Summers was at one time a key player in liberal circles – a ex- treasury secretary in the Clinton administration, one of the primary engineers of Barack Obama’s response to the market collapse, and a stalwart presence in the left-leaning punditry. But questions have lingered about his connection with Epstein, a longtime associate of Donald Trump. Epstein was accused of a broad exploitation operation before his demise in prison in 2019 in New York City.
Following disclosure of a previous batch of emails between Epstein and Summers in a 2023 article, a agent for Summers commented that he “is very sorry for being in contact with Epstein after his guilty verdict”.

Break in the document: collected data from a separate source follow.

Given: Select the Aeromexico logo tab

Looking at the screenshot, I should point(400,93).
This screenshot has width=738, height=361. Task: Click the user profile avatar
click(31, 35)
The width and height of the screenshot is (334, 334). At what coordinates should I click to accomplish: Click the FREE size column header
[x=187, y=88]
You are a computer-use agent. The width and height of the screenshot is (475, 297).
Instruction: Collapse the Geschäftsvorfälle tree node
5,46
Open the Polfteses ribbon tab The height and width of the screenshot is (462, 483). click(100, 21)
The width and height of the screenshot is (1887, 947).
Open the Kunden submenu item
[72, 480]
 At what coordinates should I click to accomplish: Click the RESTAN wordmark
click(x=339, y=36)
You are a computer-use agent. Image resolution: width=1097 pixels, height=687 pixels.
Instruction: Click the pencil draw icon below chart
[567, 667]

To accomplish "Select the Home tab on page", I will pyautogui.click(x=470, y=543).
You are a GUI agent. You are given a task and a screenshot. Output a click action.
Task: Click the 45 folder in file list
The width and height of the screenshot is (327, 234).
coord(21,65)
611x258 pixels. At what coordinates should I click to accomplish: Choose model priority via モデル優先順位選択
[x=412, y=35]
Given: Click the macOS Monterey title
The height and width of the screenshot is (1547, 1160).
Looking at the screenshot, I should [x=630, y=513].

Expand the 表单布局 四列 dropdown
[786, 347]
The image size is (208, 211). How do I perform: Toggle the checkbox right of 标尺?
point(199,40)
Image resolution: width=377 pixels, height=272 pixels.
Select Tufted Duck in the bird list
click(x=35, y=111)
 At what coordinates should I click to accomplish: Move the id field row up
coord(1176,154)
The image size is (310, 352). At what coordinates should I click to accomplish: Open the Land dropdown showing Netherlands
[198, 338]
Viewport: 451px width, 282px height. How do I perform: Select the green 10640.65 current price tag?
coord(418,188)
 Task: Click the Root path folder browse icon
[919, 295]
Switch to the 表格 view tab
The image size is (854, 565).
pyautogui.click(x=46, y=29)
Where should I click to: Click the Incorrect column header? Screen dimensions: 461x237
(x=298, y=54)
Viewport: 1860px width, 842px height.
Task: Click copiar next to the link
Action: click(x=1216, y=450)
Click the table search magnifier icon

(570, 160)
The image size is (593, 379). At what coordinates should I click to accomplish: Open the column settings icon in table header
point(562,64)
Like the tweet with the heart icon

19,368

Left-leaning lawmakers disclosed emails from the Epstein estate this week that suggest Epstein was of the opinion Trump was had knowledge of conduct by the now-convicted sex trafficker Ghislaine Maxwell. In retaliation, Conservative lawmakers published a much bigger tranche of 20,000 emails from the Epstein estate.
The documents show that Summers maintained congenial contact with the adjudicated child sex trafficker well into 2019, with the final email exchange occurring only months before Epstein’s arrest.
Trump stated on Truth Social on Friday that he would be asking the Department of Justice and the FBI to look into Epstein’s “involvement and association” with Summers, among other prominent liberal leaders and corporate executives.
In the emails, Summers and Epstein talk about politics – particularly Summers’s disdain for Trump – as well as the details of philanthropic social networking – and women. Summers, 70, confided in Epstein in a 2019 exchange about his overtures toward an anonymous woman, and being rebuffed.
“she's intelligent. holding you accountable for past mistakes,” Epstein replied in an exchange on 16 March. “ignore the daddy im going to go out with the motorcycle guy, you reacted well.. annoyed shows caring., no whining showed strentgh.”
Summers restated his regret in a recent statement. “I harbor significant regrets in my lifetime,” he commented. “As previously stated, my connection to Jeffrey Epstein represented a serious lapse in judgment.”
Summers was president of Harvard University from 2001 to 2006. Epstein donated more than $9m to Harvard and its associated programs between 1998 and 2008, and was appointed a visiting fellow to carry out research. The university later found Epstein “was missing the academic qualifications visiting fellows usually possess and his application suggested a course of study Epstein was ill-equipped to pursue”.
Harvard only ceased accepting Epstein’s donations after he pleaded guilty to child sex offenses in 2008.
By then Obama’s profile was growing. Summers would eventually win appointment as director of the White House economic advisory body from January 2009 until November 2010.
After Summers departed the White House, he began requesting Epstein for charitable advice for his wife, Elisa New, a Harvard professor developing a poetry project. Epstein and his foundations made philanthropic donations to projects connected to Summers’s wife, and the two men met a dozen times between 2013 and 2016, often for dinner.
After media coverage about Epstein’s donations came out, New’s charity made a donation “more than” of that received to anti-exploitation organizations.